* **ACTIVITY**
Copy the lines exactly. Begin at the first line of the data and stop after the line with "Given: Click the First".
↓↓↓
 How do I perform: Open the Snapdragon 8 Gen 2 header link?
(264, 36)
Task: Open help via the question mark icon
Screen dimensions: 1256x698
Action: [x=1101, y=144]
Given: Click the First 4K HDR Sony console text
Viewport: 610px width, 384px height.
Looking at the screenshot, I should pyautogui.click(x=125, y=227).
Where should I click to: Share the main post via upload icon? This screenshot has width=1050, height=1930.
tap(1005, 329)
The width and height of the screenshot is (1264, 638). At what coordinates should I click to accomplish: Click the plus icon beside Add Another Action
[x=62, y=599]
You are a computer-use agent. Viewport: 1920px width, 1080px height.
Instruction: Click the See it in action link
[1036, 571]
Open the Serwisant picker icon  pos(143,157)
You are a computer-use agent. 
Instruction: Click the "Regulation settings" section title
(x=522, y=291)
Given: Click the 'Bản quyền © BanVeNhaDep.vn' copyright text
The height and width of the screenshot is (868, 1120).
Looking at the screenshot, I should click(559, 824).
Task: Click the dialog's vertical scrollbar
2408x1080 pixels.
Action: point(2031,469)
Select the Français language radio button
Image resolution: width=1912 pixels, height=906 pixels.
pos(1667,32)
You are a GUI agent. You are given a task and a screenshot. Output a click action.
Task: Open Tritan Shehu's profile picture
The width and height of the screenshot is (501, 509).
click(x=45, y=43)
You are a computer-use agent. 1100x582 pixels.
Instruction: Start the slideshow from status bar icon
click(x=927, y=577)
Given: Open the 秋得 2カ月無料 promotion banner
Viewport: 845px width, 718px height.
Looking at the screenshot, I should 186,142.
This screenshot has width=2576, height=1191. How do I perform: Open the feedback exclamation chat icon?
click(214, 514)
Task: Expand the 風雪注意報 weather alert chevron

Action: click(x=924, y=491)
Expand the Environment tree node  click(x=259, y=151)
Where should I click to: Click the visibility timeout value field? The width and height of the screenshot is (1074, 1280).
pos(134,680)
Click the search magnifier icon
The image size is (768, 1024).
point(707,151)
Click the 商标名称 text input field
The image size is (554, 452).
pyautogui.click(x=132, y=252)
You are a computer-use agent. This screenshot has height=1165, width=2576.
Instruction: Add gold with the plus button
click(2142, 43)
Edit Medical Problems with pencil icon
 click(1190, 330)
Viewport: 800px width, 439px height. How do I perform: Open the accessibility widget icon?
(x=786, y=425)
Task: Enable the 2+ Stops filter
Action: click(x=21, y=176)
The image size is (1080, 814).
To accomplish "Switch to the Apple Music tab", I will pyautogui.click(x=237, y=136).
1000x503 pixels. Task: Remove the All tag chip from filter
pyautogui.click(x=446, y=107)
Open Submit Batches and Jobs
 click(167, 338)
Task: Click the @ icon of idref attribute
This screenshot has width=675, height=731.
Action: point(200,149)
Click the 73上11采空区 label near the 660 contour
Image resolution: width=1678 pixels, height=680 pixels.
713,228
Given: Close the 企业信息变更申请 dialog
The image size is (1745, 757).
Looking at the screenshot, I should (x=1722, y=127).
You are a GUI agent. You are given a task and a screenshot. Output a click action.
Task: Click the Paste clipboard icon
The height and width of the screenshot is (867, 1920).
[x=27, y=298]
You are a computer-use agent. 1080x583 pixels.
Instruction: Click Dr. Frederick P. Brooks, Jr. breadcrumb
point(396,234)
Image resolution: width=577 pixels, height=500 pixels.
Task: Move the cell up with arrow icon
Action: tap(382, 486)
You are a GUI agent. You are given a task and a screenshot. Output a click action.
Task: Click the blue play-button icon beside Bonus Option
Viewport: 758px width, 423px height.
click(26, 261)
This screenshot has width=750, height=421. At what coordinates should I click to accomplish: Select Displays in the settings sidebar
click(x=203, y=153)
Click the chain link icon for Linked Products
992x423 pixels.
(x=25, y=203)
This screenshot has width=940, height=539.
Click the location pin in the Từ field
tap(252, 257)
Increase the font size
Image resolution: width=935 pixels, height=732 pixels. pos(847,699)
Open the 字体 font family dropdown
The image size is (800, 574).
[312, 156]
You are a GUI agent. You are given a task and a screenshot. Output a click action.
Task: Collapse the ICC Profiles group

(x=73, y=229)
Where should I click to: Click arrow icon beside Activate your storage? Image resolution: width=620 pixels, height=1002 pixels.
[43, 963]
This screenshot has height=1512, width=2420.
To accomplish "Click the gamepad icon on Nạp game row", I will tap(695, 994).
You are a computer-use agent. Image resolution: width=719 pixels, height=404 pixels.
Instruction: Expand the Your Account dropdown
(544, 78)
↑↑↑
* **EXERCISE OUTPUT**
 How do I perform: Open the Snapdragon 8 Gen 2 header link?
(264, 36)
Task: Open help via the question mark icon
Screen dimensions: 1256x698
Action: [x=1101, y=144]
Given: Click the First 4K HDR Sony console text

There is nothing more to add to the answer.